» SOURCE TEXT:
The software is the only product of its kind on the market, and is used in 600 nurseries across the country, in both the public and private sectors.

It cuts out between half and two-thirds of the form filling process for staff, and instead offers simple button clicks to mark when a child is at a certain level of development.

The software was adapted in line with the government’s ‘Every Child Matters’ initiative, which was launched in 2002 to ensure better joined-up working between different agencies that work with children.

And as the legislation evolves, so does Connect’s product.

When Mr Reid became a father his experience of parenting helped him to develop the innovative social media aspect of the software.

Parents can access a Facebook-style timeline, which gives them an up-to-date record of their child’s development, right at their fingertips.

It also stores photographs to capture a child’s movement, artwork and behaviour.

Mr Reid said: “I’ve got two children who are five and two now, and I know how I would like to be engaged with as a parent.

“The government has ‘Parents as Partners’ – a big push to try and engage parents and nurseries, and we support that, it ticks a lot of boxes.

“What we’ve created is sort of a social network between parents and the nursery. A child will exhibit different characteristics at home and at nursery and we’re trying to get parental feedback to help nursery practitioners to create activities that the child likes, and help the child’s overall development.”

“It also helps parents to catch up on what their children have been doing through the day – so much happens at nursery. And we can look back at what children were doing at different stages of development – we only remember children as they are now, and they grow up so fast.”

» INPUT DATA:
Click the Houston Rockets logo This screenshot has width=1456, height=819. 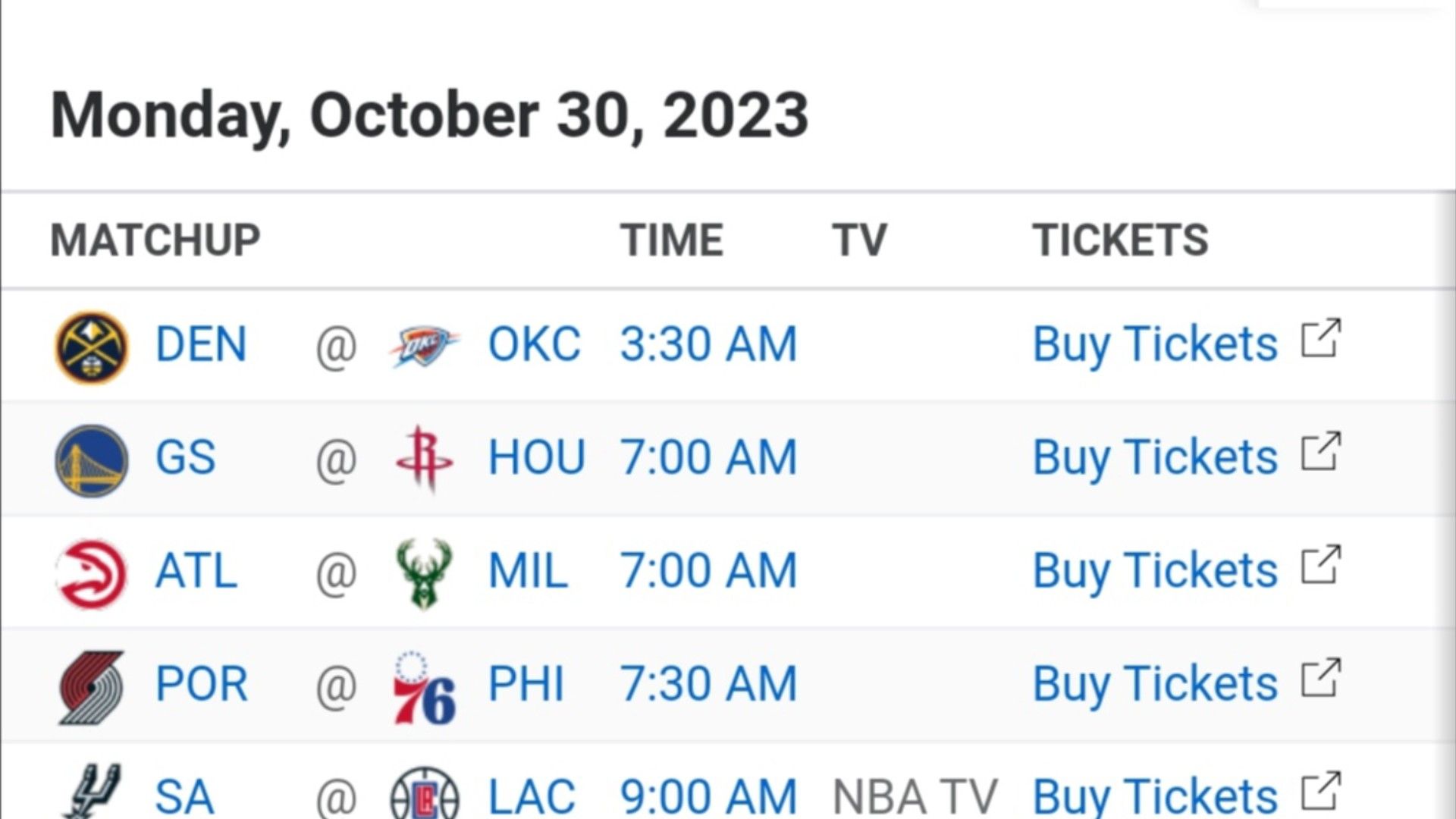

» ASSIGNMENT 1: From the nursery software text, copy the passage that starts at the words "The software is" and ends after the words "level of development.".
» ASSIGNMENT 2:
Answer these from the nursery software text:
(a) How many nurseries use the software?
(b) In what year was the "Every Child Matters" initiative launched?
(c) What ages does Mr Reid give for his two children?
The listing is separate material and has no connection to the nursery software text.

» WRITTEN REPLY 1:
The software is the only product of its kind on the market, and is used in 600 nurseries across the country, in both the public and private sectors.

It cuts out between half and two-thirds of the form filling process for staff, and instead offers simple button clicks to mark when a child is at a certain level of development.

» WRITTEN REPLY 2:
(a) 600
(b) 2002
(c) Five and two